** Exercise **
Show every line of the data that includes the word "Takip".

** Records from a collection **
________________________

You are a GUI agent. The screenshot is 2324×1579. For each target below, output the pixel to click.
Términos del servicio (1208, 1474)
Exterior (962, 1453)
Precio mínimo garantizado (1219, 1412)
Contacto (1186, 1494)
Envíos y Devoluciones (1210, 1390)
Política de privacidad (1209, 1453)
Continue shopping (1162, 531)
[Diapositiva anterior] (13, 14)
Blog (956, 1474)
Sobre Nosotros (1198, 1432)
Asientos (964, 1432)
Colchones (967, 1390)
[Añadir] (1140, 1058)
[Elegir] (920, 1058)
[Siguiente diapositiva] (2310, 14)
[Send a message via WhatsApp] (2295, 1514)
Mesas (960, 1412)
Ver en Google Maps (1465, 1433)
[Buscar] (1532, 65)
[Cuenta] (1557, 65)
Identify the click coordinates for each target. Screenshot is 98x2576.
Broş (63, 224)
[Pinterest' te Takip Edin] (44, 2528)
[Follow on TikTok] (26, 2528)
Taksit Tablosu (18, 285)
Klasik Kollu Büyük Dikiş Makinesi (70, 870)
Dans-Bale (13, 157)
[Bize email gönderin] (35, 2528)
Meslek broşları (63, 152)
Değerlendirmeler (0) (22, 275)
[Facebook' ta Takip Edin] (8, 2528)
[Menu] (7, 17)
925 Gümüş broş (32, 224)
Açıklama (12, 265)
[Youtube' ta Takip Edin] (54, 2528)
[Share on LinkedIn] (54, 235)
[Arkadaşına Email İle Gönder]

________________________

** Response **
[Pinterest' te Takip Edin] (44, 2528)
[Facebook' ta Takip Edin] (8, 2528)
[Youtube' ta Takip Edin] (54, 2528)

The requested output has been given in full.